■ **Records for the task**:

——————————

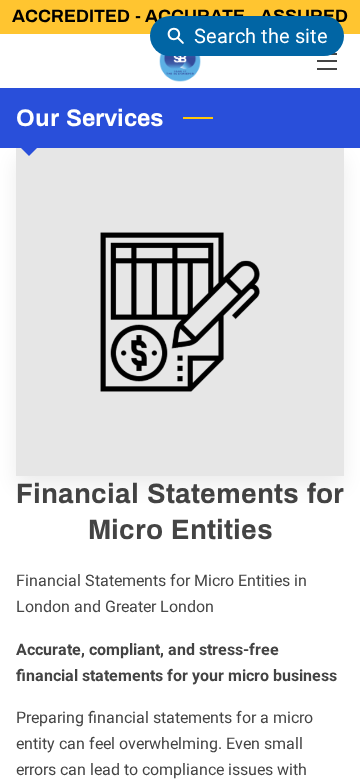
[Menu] (325, 61)
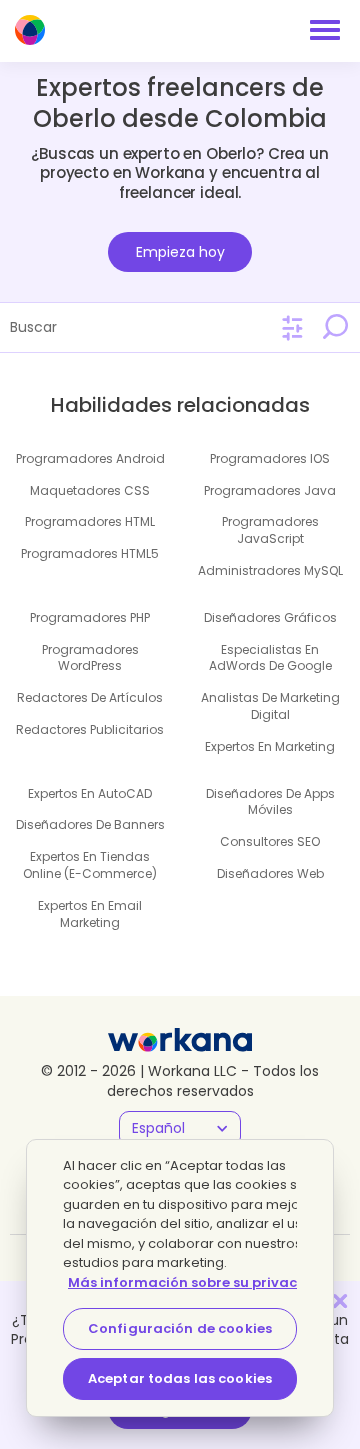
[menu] (325, 30)
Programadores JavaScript (270, 530)
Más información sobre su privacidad (199, 1282)
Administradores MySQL (270, 570)
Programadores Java (270, 490)
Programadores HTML (90, 521)
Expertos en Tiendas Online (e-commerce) (90, 865)
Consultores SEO (270, 841)
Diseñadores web (270, 873)
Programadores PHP (90, 617)
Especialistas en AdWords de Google (270, 658)
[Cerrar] (340, 1301)
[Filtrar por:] (292, 328)
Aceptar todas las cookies (180, 1378)
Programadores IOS (270, 458)
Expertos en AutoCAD (90, 793)
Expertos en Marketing (270, 746)
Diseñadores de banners (90, 824)
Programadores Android (90, 458)
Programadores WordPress (90, 658)
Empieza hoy (180, 252)
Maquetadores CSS (90, 490)
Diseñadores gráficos (270, 617)
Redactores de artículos (90, 697)
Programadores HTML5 (90, 553)
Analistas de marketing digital (270, 706)
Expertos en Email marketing (90, 914)
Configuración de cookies (180, 1328)
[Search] (335, 327)
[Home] (30, 30)
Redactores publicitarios (90, 729)
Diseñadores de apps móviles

——————————

■ **What you should do**: Send back exactly the lines of the listing above starting at the one with "Expertos en AutoCAD (90, 793)" and ending at the one with "Programadores HTML5 (90, 553)", inclusive, and no others.

■ **Answer area**:
Expertos en AutoCAD (90, 793)
Expertos en Marketing (270, 746)
Diseñadores de banners (90, 824)
Programadores Android (90, 458)
Programadores WordPress (90, 658)
Empieza hoy (180, 252)
Maquetadores CSS (90, 490)
Diseñadores gráficos (270, 617)
Redactores de artículos (90, 697)
Programadores HTML5 (90, 553)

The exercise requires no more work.